Ken Moffat wrote:
I'm still working out the deps for the new version of biber - I have
them all now (more than 100 _plus_ LWP), including those needed at
runtime and for testing, it's just a question of which (minor)
dependencies need which other minor dependencies.  At a guess,
probably no more than 5 levels of dependencies.  And I'm not
bothering to separate runtime deps.

And some of the (many) perl module developers are less reliable than
others - frequent new releases, sometimes severely changing the
dependencies.

What we have been doing is to only list versions for the top-level
dependencies needed elsewhere in the book.  The advantage of that is
that we don't fill up the comparison report with random new versions
of some minor depen dency.  The downside is that any random change
can alter the dependencies (that happened to me in the past week,
took me ages to find out what was going on).  And if/when that
happens, the listed dependencies become incorrect.

I'm increasingly thinking that we ought to list the version used for
each dependency - and to NOT automatically check for new versions
until either we are heading for a release, or until a package which
uses something has a new release which needs a later version (biber
tends to be good at that).

The other problem with the perl modules page is that it is long and
deep.  Using versioned entities for everything would solve the
depth (only one level of dependency per module) but probably increase
the page length by at least two orders of magnitude.

Igor's fork of the book was mentioned this week - He has moved his
(three) modules into a separate chapter - although I think he is
missing some dependencies for the one I looked at ;-)  A separate
chapter sounds like the way to go.  Omitting texlive, and therefore
biber, obviously has benefits.

Changing this would be a major and protracted effort.  I think
*something* needs to be done, but my initial change to add
unversioned entities for dependencies doesn't look as if it will
help as much as I had hoped.  And to be honest, if it wasn't for the
pain caused by editing the biber deps I would much prefer to do more
interesting things such as bringing TTF/OTF fonts under control.

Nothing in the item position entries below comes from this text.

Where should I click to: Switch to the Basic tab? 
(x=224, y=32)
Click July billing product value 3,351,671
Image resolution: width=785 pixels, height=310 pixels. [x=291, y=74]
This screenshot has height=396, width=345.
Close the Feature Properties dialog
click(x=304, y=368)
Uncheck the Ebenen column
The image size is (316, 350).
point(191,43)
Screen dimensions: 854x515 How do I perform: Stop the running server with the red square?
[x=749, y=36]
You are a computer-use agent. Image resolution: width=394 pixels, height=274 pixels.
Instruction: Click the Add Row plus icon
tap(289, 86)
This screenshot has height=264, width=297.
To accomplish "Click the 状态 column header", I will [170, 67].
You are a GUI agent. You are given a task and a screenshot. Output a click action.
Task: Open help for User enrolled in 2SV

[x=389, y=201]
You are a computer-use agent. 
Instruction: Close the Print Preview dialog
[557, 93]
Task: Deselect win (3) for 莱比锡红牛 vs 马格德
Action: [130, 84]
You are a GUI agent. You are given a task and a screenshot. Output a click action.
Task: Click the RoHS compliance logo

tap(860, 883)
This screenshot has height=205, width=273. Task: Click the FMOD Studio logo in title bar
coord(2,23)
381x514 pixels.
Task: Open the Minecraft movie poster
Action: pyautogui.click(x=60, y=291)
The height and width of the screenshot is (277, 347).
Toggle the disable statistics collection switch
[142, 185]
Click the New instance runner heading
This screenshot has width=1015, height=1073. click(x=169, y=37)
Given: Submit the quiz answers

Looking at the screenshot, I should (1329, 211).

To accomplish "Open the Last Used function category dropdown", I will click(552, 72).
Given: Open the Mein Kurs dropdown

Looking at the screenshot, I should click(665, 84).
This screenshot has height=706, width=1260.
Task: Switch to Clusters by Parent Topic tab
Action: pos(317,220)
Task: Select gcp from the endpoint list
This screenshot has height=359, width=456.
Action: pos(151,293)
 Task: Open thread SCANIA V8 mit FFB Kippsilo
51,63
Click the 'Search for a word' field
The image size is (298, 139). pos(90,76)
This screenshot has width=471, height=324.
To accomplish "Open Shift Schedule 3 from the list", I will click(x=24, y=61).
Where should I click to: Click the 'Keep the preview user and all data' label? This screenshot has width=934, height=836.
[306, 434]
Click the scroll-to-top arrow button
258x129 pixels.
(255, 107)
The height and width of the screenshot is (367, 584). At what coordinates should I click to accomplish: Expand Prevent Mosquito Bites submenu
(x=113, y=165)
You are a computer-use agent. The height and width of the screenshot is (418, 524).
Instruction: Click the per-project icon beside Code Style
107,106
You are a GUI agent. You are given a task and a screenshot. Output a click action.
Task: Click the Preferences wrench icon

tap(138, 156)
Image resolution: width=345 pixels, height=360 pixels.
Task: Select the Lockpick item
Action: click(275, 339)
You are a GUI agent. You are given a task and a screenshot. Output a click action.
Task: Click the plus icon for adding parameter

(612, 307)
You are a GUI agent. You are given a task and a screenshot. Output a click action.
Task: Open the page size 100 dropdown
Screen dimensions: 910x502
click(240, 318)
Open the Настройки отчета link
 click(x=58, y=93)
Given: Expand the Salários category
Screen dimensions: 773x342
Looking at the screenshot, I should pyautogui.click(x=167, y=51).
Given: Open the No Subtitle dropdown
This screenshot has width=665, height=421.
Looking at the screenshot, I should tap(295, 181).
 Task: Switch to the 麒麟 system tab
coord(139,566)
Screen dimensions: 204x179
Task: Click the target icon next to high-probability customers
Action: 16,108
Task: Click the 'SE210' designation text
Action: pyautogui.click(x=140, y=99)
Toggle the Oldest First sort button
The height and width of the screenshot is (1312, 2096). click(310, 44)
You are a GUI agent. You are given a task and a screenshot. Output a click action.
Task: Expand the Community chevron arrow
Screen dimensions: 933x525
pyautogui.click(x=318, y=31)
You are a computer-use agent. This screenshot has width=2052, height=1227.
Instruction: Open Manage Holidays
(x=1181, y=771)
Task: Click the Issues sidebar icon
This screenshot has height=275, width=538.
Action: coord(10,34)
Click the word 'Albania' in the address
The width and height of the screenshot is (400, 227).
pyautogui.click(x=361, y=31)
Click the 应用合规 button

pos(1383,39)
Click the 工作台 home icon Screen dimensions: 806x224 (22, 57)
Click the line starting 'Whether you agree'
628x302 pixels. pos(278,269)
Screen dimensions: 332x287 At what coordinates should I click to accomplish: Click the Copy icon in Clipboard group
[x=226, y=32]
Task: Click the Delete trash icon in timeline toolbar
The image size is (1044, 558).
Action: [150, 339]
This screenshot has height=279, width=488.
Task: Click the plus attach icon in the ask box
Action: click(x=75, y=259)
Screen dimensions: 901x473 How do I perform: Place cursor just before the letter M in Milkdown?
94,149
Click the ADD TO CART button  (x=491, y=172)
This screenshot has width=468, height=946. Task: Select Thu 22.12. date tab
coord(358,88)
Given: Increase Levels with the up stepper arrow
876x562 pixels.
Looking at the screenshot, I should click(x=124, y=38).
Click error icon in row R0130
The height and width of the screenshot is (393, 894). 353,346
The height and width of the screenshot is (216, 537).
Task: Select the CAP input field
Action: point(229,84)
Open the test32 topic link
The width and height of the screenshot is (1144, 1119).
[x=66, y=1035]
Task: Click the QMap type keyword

I saw that DJ added some modules without dependencies this week : if
you are reading this, how did you find the experience ?

Any alternative views ?

For the meantime I'm still working through the biber deps, that
will take some time and then I'll put them into the CURRENT page
(versioned entities for top-level deps, unversioned entities where
used by more than one other module).

My understanding is that the issue at hand is due to biblatex-biber. I am not in favor of a massive increase in the perl modules page to just accommodate one relatively minor package.

I think a section in biblatex-biber discussing the issue and suggesting using cpan for the biber required modules would be sufficient.

Another option is to just drop the biblatex-biber portion of the book. If a user needs it, there is always install-tl-unx. Adding a huge tail of dependencies is really only needed for biber developers.

If it is dropped, it can be supplemented by a hint that does not need to be updated every time a perl module is updated.